Hello, my name is Lauren Burton and I am a Social Science Assistant at Sierra Institute and one half of the Laurens working on a new project called the Disadvantaged Community Involvement Program. I am excited to share this project with you over the next few weeks in this month’s Spotlight. This week I’m kicking things off with some background about the “why” of this project.
Water. It’s a basic human right. We drink it. We bathe in it. We play in it. We sometimes hate it when it falls from the sky. It nurtures our plants and nourishes our cows. It feeds our forests. We love our water, but our water is not all the same. In the mountains, we face different challenges than our urban counterparts. When it rains too much down there, it floods. When it rains too much up here, well, it floods (maybe some things are the same). In some places storm drains overflow. In Oroville, dams threatened to do the same. During the drought, most Californians were told to conserve water, but still knew that when they turned on the tap, water would come out. During the drought, many rural residents worried that their wells would run dry; many didn’t know what to do if they did.

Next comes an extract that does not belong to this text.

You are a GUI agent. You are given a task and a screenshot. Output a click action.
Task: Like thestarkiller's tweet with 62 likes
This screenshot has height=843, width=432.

The idea that our water challenges are different throughout the state is what drives the Department of Water Resources’ Integrated Regional Water Management (IRWM) initiative, a collaborative process that brings stakeholders together to decide on priorities and strategies for their water and watersheds. Here at Sierra Institute, we’ve talked about collaborative resource management before (we’re a fan). IRWM has a regional focus, so groups can focus on the issues that matter most to them. In the mountain counties area, many of those issues concern wells, small water systems, and aging infrastructure. The area is also underserved due to its rural population and many disadvantaged communities.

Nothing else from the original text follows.